OPDRACHT
Schrijf het vervolg van de kamerbrief over het vervolgingsbeleid inzake euthanasie hieronder, te beginnen na de laatste zin van het fragment.

FRAGMENT
┌────────
23 877
Vervolgingsbeleid inzake euthanasie

nr. 16
BRIEF VAN DE MINISTERS VAN JUSTITIE EN VAN VOLKSGEZONDHEID, WELZIJN EN SPORT

Aan de Voorzitter van de Tweede Kamer der Staten-Generaal

's-Gravenhage, 24 november 1997

Hierbij zenden wij u het Besluit van 19 november 1997, houdende vaststelling van de formulieren als bedoeld in artikel 10 van de Wet op de lijkbezorging betreffende het overlijden ten gevolge van een niet-natuurlijke oorzaak, niet zijnde levensbeëindiging zonder uitdrukkelijk verzoek, met nota van toelichting1. Dit besluit zal worden gepubliceerd in Staatsblad 1997, nummer 550, dat zal worden uitgegeven op 27 november 1997.
└────────
VERSTREKTE GEGEVENS
┌────────
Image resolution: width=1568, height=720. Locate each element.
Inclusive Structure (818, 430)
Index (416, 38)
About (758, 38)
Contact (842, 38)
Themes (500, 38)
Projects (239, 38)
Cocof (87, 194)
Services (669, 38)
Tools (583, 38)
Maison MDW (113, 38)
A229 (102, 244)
└────────
VERWACHT ANTWOORD
Deze toezending vindt plaats ingevolge de zogenoemde voorhangprocedure, zoals neergelegd in artikel 10, tweede lid, van de Wet op de lijkbezorging. Hierin is bepaald dat de desbetreffende algemene maatregel van bestuur niet eerder in werking treedt dan drie maanden na de datum van uitgifte van het Staatsblad waarin hij is geplaatst. Deze brief strekt tot uitvoering van de laatste volzin van artikel 10, tweede lid, van de wet, waarin is bepaald dat van de plaatsing in het Staatsblad onverwijld mededeling wordt gedaan aan de beide Kamers der Staten-Generaal. Een gelijkluidende brief zend ik dan ook aan de Voorzitter van de Eerste Kamer der Staten-Generaal.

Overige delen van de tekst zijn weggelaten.